First Nations artist wants to #RenameBC with native name

Oct 6 2016, 12:38 am

A First Nations artist wants to change the name of British Columbia to a native name, and has launched a contest with the Museum of Anthropology to find one.

In a #RenameBC video Lawrence Paul Yuxweluptun, of Coast Salish and Okanagan descent, says British Columbia is traditional native land.

“Why do we have British Columbia? Why do we have to have this name when they’ve never paid for it? This is our land. This is First Nations territories,” says Yuxweluptun.

“This is traditional native land, this is a province that belongs to native people. But we are held hostage on reservations.”

The public are being invited to share their ideas for a new name.
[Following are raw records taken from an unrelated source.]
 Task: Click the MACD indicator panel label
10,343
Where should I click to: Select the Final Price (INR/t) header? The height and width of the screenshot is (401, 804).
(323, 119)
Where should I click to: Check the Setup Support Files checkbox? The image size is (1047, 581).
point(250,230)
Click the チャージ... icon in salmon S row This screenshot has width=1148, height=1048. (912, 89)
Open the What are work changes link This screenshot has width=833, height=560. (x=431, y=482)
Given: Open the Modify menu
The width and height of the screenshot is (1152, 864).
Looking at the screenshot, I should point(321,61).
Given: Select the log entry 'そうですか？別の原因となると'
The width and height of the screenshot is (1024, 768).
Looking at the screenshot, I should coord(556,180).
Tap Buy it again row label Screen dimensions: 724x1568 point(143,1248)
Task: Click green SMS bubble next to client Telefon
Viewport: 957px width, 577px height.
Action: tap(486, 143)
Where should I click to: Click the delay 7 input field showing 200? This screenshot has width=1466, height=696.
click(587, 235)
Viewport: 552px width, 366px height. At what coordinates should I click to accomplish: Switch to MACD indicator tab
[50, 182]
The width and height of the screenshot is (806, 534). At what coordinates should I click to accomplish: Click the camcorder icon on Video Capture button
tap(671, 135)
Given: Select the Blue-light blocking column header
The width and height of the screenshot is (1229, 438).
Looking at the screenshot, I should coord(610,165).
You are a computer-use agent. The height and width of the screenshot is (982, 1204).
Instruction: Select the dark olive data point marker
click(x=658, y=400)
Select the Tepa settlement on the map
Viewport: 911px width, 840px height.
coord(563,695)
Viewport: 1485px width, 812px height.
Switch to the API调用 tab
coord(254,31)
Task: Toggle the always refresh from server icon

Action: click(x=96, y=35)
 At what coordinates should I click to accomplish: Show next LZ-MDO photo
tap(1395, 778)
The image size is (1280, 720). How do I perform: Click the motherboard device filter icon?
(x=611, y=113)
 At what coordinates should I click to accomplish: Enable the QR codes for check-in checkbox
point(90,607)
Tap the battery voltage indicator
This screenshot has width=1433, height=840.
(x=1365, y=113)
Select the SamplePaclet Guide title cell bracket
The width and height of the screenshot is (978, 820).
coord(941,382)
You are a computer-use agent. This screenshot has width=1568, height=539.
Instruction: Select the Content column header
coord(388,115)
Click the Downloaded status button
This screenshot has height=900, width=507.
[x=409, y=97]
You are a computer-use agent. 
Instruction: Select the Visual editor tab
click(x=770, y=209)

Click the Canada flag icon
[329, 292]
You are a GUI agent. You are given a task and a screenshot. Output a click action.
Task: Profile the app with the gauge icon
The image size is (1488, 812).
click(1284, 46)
All entries will be displayed outside Yuxweluptun’s exhibition at the MOA, Unceded Territories.

Yuxweluptun will pick his own top choice of new name, and the public will also be asked to vote for their favourite new name too.

Both winners get a gift pack including a signed #RenameBC print and the Unceded Territories t-shirt and book, which won the 2016 City of Vancouver Book Award.

According to the MOA, Unceded Territories is a provocative exhibition on “the colonialist suppression of First Nations peoples and the ongoing struggle for Indigenous rights.”

Unceded Territories runs at the MOA through October 16.

To submit your idea for a new First Nations name for British Columbia, go to renamebc.ca or tweet @MOA_UBC with hashtag #RenameBC.